● **Quoted text**:
# # #

It all began back in 1916, when C.N. Chadbourn, Chairman of the National Association of Real Estate Boards (precursor of the NAR), declared, “I propose that the National Association adopt a professional title to be conferred upon its members which they shall use to distinguish them from outsiders… the title of ‘realtor’ (accented on the first syllable).” Since distinguishing oneself from “outsiders” is just about the world’s oldest hobby, “realtor” was born.

Today we’re used to companies and groups copyrighting or trademarking invented words. But back then this “realtor” business apparently rubbed quite a few folks the wrong way. Sinclair Lewis, in his classic novel “Babbitt” (1922), took a dig at the appeal of “realtor,” having Babbitt himself declare, “We ought to insist that folks call us ‘realtors’ and not ‘real-estate men.’ Sounds more like a reg’lar profession.”

That same year of 1922, the provenance of “realtor” became an issue on the floor of the US House of Representatives. Rep. Raker, a Democrat of California, was speaking about possible rent increases in the District of Columbia when he was interrupted by Rep. Curry (R-Ca.), who asked if he knew the roots of “realtor.” Curry went on to explain that the word “comes from the Spanish words ‘real’ meaning ‘royal’ and ‘tor’ meaning ‘bull’.” According to the New York Times of May 18, 1922, Mr. Raker, shouting to be heard above the uproar on the House floor, responded, “And that’s just what these realtors have been giving us in saying there’d be no rent increases.”

This “royal bull” etymology of “realtor” caught the attention of the journalist and lexicographer H.L. Mencken, who dismissed it in his magisterial The American Language (1923). Mencken characterized “realtor” as a classically American euphemism for the lowly “real estate agent,” and noted that the suffix “or” was undoubtedly carefully chosen, since “or” has always carried more dignity and prestige than the equivalent “er,” citing “author” as weightier than “writer” and “advisor” socially outgunning “adviser.” He also noted that the approved pronunciation of “realtor” is “reel-tor,” rather than “ree-al-tor.”

# # #

● **The tasks**:
1. Summarize the passage on the origin of "realtor" in two sentences.
2. According to the passage on the origin of "realtor," what pronunciation of the word is the approved one?

# # #

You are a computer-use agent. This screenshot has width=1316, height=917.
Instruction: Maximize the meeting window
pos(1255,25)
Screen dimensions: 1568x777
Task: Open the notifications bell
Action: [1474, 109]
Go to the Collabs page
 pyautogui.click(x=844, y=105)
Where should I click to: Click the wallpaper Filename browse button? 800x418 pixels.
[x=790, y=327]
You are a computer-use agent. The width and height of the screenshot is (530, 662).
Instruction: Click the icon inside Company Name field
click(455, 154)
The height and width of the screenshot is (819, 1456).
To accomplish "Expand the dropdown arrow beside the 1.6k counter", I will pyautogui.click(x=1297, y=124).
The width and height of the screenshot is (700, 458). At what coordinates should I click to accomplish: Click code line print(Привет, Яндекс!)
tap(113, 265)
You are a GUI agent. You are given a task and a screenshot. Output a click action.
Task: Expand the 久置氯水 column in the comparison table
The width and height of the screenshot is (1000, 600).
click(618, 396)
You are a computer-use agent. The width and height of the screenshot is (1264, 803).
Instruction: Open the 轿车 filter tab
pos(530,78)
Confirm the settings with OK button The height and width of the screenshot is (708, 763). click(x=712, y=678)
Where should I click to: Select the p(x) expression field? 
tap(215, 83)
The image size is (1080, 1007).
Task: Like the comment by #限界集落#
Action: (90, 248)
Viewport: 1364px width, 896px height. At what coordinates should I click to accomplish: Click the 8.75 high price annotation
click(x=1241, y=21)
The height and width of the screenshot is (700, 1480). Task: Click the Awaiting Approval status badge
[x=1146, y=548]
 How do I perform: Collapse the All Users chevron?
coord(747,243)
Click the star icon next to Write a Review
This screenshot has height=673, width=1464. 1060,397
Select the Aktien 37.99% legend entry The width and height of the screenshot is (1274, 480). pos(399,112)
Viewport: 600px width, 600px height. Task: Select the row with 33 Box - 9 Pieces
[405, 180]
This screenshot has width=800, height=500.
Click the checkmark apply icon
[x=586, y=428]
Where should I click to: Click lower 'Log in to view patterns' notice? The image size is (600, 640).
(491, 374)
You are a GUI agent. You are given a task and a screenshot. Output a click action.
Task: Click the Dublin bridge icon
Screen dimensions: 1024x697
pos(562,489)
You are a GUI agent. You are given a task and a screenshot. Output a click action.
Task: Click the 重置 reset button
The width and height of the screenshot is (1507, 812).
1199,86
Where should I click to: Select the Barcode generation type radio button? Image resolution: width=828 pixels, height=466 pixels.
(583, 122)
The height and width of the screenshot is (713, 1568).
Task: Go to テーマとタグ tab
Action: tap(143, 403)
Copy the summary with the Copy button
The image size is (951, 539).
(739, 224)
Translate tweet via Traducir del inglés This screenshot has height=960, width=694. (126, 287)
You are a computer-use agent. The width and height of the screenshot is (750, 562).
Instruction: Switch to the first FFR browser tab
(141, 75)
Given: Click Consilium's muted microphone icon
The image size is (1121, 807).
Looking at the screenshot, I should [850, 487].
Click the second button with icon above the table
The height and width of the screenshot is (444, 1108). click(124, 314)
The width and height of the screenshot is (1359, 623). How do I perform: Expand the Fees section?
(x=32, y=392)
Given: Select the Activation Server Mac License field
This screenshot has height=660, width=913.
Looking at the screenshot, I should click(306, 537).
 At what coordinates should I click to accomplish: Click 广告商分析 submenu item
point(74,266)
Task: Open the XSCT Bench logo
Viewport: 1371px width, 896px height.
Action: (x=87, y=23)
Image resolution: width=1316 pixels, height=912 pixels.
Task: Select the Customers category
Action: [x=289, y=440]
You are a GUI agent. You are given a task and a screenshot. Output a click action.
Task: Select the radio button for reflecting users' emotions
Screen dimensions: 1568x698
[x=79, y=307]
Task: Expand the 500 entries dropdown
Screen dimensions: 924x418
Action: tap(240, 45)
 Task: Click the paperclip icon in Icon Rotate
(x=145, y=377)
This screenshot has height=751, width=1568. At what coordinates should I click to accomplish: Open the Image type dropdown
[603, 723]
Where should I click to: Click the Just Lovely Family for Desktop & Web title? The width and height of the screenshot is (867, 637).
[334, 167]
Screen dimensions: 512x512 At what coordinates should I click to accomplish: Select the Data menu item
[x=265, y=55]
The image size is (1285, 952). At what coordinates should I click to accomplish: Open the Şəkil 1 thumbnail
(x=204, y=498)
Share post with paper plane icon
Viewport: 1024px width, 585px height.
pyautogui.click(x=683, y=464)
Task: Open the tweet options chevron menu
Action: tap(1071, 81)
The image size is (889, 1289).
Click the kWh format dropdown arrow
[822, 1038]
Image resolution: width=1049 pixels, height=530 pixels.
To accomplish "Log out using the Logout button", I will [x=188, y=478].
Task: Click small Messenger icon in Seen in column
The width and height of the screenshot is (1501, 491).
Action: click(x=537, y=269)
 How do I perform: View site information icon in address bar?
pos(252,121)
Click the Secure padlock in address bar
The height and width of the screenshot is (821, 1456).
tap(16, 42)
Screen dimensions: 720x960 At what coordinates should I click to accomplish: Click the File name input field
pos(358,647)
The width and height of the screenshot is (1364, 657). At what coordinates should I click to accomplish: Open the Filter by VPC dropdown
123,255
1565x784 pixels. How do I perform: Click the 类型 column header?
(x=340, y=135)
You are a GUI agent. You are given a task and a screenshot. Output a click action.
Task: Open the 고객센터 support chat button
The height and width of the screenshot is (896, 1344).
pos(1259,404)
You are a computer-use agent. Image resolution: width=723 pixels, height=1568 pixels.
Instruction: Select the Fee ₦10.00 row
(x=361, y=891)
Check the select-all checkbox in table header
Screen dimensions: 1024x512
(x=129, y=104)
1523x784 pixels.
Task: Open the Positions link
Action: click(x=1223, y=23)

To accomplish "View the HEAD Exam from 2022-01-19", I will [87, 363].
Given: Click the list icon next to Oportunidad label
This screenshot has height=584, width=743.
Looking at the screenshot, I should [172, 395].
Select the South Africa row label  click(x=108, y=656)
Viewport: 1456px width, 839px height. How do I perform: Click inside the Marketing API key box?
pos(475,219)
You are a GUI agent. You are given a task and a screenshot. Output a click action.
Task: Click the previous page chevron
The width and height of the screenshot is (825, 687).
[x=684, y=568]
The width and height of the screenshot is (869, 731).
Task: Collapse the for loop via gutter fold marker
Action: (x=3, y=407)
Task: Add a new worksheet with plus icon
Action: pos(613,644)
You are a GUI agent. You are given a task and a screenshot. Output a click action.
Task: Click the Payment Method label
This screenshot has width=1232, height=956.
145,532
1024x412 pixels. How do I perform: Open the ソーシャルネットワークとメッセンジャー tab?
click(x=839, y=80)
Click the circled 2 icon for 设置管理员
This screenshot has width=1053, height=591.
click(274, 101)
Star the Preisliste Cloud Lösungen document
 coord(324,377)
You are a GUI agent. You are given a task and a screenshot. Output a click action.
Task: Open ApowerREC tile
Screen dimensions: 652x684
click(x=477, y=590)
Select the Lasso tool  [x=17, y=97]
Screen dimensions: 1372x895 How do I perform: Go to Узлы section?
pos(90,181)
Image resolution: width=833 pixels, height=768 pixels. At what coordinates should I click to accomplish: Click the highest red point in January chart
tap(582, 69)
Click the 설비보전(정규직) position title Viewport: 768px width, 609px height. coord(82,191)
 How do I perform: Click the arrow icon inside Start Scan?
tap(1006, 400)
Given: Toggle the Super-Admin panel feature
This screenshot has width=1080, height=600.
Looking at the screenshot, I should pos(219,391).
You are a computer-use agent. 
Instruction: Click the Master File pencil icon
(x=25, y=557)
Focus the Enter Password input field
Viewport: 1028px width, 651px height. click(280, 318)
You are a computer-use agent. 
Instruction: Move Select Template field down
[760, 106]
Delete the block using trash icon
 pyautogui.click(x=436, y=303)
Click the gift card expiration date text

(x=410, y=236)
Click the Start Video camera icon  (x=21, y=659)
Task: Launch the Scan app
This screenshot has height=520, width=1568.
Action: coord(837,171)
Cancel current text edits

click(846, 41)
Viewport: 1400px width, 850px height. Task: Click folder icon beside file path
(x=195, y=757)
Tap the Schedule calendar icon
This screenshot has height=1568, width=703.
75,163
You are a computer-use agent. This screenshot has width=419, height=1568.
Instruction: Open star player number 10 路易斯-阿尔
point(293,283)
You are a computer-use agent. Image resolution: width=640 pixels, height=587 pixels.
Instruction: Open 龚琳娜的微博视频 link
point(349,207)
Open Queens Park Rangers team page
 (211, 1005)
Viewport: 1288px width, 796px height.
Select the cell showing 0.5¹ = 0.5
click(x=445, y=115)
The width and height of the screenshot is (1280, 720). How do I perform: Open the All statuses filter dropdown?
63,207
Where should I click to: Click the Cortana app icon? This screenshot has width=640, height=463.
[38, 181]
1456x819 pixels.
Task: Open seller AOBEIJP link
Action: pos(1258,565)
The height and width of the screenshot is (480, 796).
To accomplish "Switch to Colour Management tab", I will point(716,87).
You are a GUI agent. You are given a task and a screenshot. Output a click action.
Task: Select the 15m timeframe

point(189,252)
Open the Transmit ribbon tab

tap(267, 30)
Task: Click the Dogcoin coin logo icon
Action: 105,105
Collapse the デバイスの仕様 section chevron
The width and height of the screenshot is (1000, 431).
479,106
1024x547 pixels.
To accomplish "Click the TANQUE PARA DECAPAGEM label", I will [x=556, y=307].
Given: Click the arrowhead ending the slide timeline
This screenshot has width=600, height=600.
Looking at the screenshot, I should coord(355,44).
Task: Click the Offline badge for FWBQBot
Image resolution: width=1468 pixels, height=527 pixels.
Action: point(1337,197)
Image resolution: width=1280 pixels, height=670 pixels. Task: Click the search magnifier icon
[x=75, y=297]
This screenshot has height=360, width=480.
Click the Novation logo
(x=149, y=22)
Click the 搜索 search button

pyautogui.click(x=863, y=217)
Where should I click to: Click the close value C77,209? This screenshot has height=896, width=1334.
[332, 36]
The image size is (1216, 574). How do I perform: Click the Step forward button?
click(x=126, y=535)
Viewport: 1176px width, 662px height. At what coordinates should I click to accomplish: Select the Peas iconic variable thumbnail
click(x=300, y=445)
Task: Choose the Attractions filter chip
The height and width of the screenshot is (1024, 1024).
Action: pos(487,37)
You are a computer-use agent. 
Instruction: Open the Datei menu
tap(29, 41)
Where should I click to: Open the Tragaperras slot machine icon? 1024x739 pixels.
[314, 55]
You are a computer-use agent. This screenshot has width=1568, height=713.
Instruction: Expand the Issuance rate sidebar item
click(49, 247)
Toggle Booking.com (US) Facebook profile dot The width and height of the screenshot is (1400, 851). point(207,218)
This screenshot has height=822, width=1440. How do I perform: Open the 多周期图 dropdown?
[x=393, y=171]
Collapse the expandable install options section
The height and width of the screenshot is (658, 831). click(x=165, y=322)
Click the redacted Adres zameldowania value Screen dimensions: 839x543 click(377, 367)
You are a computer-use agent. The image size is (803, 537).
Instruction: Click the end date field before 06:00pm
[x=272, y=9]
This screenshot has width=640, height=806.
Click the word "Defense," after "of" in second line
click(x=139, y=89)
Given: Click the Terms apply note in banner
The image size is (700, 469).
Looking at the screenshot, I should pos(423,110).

# # #

● **Outputs by task**:
1. In 1916, C.N. Chadbourn, chairman of the National Association of Real Estate Boards, proposed "realtor" as a professional title to set members apart from outsiders. The word soon drew mockery from Sinclair Lewis in "Babbitt" and a "royal bull" jibe in the House of Representatives in 1922, and H.L. Mencken called it an American euphemism for "real estate agent" whose "or" suffix was chosen for its dignity.

2. "Reel-tor," rather than "ree-al-tor."